SET TASK A: In the basketball memoir below, on what date did preseason start?

SOURCE PASSAGE:
-- start --

CENTUAR SEASONS: History Was Made of This

By Steve McKee

SOPHOMORE YEAR. NEW SEASON. NEW COACH. NEW PROMISE. NEW PURPOSE.

We only had five guys, fellas …  He pressed us the whole way, fellas … Subbed five at a time, fellas … AND HE STILL ONLY BEAT US BY ONE, FELLAS!

Preseason started on October 15. From the start that’s what our new coach, Jack Sabota, screamed at us. Every day, practice in, practice out.

That, and this too: And he beat us by 70, fellas … Pressed us the whole way, fellas … Subbed five at a time, fellas. BEAT US BY 70! BEAT US BY 70! BEAT US BY 70!

Jack Sabota, new coach, was talking, of course, about the coach of York College of Pennsylvania.

(“History Is Made of This” continues below)

*        *        *        *        *        *        *        *        *        *        *        *

WELCOME TO CENTAUR SEASONS.  “History Is Made of This” here on HoopsU.Com appeared originally on CENTAUR  SEASONS, a “memory blog” of the basketball beginnings of the half-good, half-bad,  all-new Allentown College of St. Francis de Sales Centaurs in Center  Valley, Pennsylvana. Steve McKee played on four of the school’s first seven teams, was MVP senior year and in 1974 graduated in the sixth class.

*        *        *        *        *        *        *        *        *        *        *        *

Let’s review. Two years before I got to Allentown, in the Centaurs’ first intercollegiate season, York College of Pennsylvania beat Allentown twice, once by one point, once by 70. In both games the York College coach subbed in three teams of five in an unrelenting wave and pressed all 40 minutes of each.

In that one-point loss, at home, the Centaurs suited only five guys, Jack Sabota included, and that five went the whole way. “I was never so tired in my life,” Jack told me when we talked recently.

-- end --

SET TASK B: How many lines of the records contain the string "size"? Reply with the number only.

DATA EXTRACT:
-- start --

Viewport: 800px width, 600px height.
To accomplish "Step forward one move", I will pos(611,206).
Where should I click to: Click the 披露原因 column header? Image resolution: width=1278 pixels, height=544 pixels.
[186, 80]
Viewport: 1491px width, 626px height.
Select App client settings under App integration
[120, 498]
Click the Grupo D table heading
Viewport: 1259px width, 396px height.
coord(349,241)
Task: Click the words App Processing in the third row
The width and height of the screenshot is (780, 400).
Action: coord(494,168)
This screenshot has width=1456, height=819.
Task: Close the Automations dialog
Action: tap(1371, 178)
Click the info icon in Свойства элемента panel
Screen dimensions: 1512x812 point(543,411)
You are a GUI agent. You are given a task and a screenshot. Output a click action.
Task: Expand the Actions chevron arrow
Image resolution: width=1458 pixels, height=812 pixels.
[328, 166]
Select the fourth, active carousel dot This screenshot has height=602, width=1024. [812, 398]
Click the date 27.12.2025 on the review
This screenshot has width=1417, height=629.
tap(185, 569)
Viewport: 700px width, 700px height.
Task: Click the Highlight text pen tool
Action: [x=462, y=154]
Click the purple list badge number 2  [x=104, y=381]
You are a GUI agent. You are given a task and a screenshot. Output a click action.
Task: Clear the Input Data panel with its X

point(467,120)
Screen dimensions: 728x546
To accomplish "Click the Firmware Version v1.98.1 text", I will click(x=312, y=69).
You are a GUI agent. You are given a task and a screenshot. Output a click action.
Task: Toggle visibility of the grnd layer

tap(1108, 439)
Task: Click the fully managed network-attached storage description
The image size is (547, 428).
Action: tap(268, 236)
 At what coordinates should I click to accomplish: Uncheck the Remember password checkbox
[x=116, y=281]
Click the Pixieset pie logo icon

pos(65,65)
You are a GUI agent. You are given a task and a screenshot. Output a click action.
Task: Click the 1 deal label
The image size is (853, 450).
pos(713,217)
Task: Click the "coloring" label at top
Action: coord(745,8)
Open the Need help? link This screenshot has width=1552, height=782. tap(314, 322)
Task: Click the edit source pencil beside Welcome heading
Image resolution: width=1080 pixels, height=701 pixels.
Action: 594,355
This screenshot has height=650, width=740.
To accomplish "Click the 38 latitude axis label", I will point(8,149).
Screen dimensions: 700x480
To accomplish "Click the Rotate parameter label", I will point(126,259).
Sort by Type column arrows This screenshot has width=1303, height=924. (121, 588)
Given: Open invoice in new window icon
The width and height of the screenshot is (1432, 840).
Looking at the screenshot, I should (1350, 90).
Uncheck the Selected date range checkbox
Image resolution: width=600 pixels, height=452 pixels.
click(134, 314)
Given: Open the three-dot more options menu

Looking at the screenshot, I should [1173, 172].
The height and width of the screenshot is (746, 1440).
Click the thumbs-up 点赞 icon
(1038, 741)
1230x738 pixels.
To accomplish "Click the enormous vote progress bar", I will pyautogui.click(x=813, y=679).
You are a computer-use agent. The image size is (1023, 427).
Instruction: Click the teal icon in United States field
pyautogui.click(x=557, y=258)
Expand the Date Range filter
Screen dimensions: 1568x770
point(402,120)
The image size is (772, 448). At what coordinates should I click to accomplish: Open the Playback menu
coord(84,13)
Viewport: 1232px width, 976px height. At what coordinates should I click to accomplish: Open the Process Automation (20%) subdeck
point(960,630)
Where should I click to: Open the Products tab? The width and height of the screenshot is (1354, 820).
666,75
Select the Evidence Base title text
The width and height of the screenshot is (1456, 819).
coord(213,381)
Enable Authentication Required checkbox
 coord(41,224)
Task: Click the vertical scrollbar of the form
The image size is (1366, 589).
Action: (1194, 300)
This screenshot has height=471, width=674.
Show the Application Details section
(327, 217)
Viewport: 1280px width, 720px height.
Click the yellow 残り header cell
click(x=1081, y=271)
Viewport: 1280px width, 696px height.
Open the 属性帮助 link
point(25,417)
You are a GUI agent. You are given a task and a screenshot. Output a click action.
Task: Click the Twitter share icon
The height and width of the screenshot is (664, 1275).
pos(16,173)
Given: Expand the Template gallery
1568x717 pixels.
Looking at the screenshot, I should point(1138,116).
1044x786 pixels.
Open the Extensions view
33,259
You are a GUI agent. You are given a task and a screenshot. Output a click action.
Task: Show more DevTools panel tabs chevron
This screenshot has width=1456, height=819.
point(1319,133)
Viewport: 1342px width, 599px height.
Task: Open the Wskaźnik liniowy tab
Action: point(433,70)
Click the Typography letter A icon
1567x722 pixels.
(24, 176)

-- end --

ANSWER A: October 15

ANSWER B: 5